ベンチマーククライアントは1台ずつ時間をずらして、接続数を増やしていきます。
- ベンチマーククライアント1
接続数 5 で 5 時間 のベンチマークを実行。(ウォームアップ時間 5 分)
- ベンチマーククライアント2
ベンチマーククライアント1の測定開始から 1 時間後に接続数 10 で 4 時間 のベンチマークを実行。(ウォームアップ時間なし)
- ベンチマーククライアント3
ベンチマーククライアント1の測定開始から 3 時間後に接続数 20 で 2 時間 のベンチマークを実行。(ウォームアップ時間なし)
※テストキットは Tiny TPC-C を使用し、100 warehouse(約 10GB)のデータ容量とします。
検証結果
▼CPUリソース確認
まずは自動スケールを有効にした場合の測定時のCPU使用率を確認してみたいと思います。
ベンチマーククライアント2を実行した時点(接続数 5 → 15)からCPU使用率が 10% 前後で変動していたのが、40% 前後で推移するようになりました。
また、ベンチマーククライアント3を実行した時点(接続数 15 → 35)からCPU使用率が 100% 付近まで上昇し、その後、80% から 100% の間で推移するようになりました。
対して自動スケールを無効にした場合は、ベンチマーククライアント2を実行した時点(接続数 5 → 15)から測定終了時点まで、CPU使用率はほぼ 100% でした。

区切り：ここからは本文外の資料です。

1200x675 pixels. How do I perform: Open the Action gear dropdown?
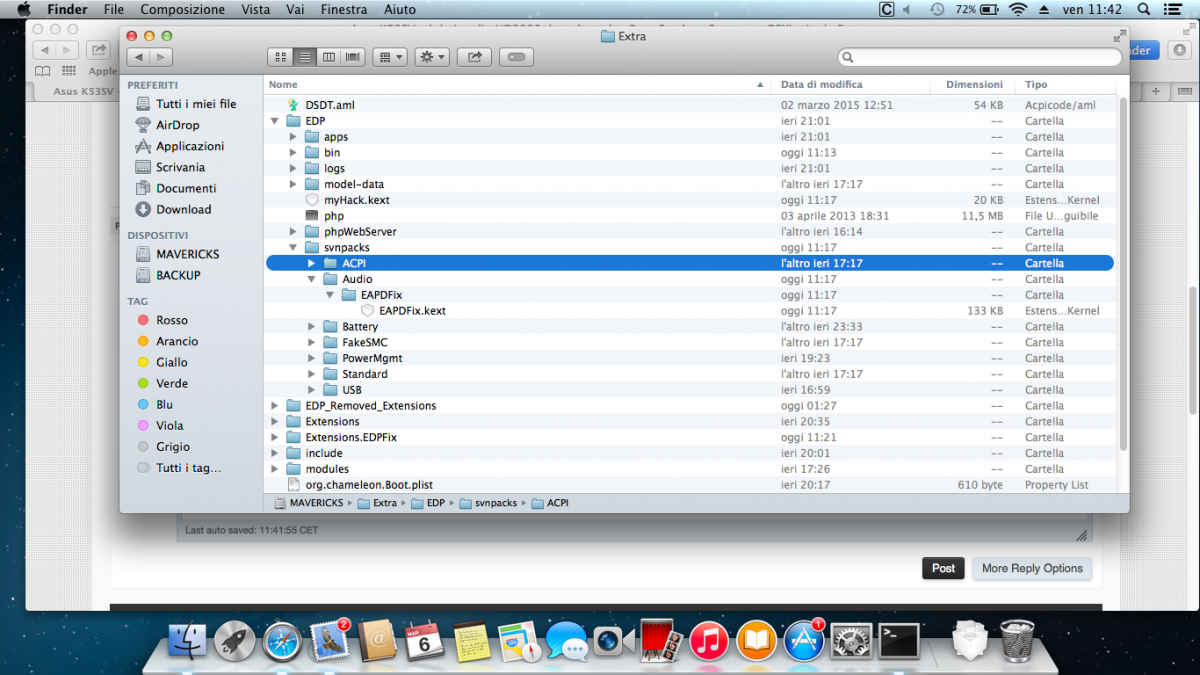point(433,57)
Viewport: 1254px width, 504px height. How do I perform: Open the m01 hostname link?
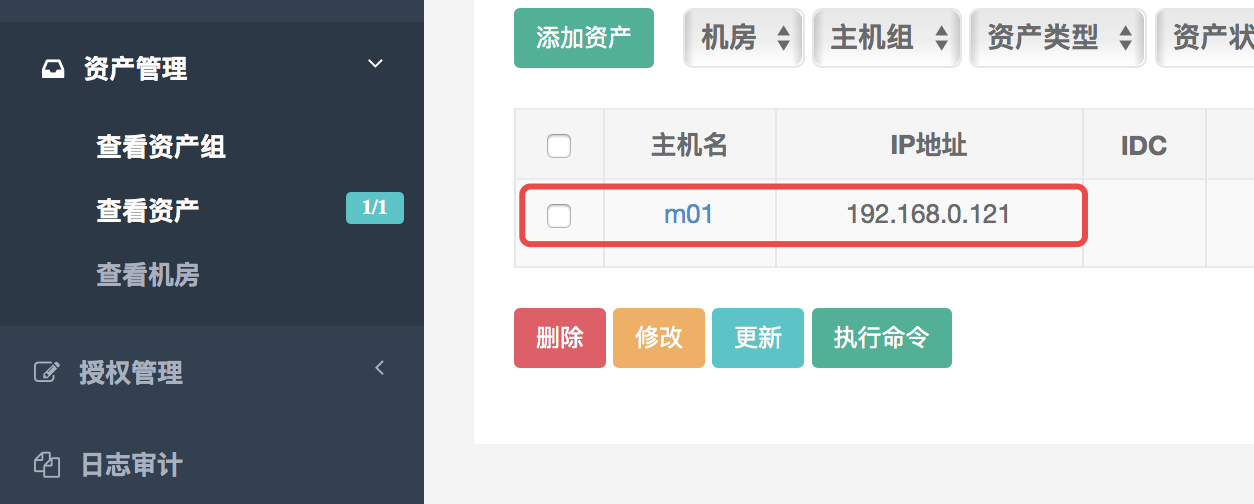[x=688, y=214]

上記の内容からも自動スケールが有効に働いている事が確認できますが、サービスコンソール画面の「Number of OCPUs allocated」のグラフからも、自動スケールを有効にした際にOCPUが順にスケールした事が確認できます。
このグラフは1時間ごとに、その1時間で稼働したOCPUの平均値が表示されます。
2:00 に検証を開始し、3:00 までの接続数 5 の時点では、OCPU数は 1 となっています。
接続数 15 となった 3:00 から 5:00 までのOCPU数の平均を表す 4:00, 5:00 では OCPU数は 2 となっています。
接続数 35 となった 5:00 から 7:00 までのOCPU数の平均を表す 6:00, 7:00 では OCPU数は 3 となっています。
▼スループット確認
JdbcRunner では1秒ごとにスループット(TPS)の情報が出力されます。
5種類のトランザクションのうち、New-Order の 各ベンチマークの同じ時間帯の出力結果を合算した TPS は以下のようになりました。
※いづれのトランザクションも同じような傾向となりました。
左側が自動スケールを有効にした場合で、右側が無効の場合となります。
無効の場合は、有効にした場合と比較して、接続数 15 とした時点から TPS が伸びない結果となっています。
(有効にした場合と無効にした場合は、別日の別時間帯の検証となります。)
今回の検証結果からもATPのメリットの一つである自動スケールが、非常に有用に働いている事が確認できました。
ATPを使用する方は是非、自動スケールを活用して、快適なパフォーマンスを堪能してみてください。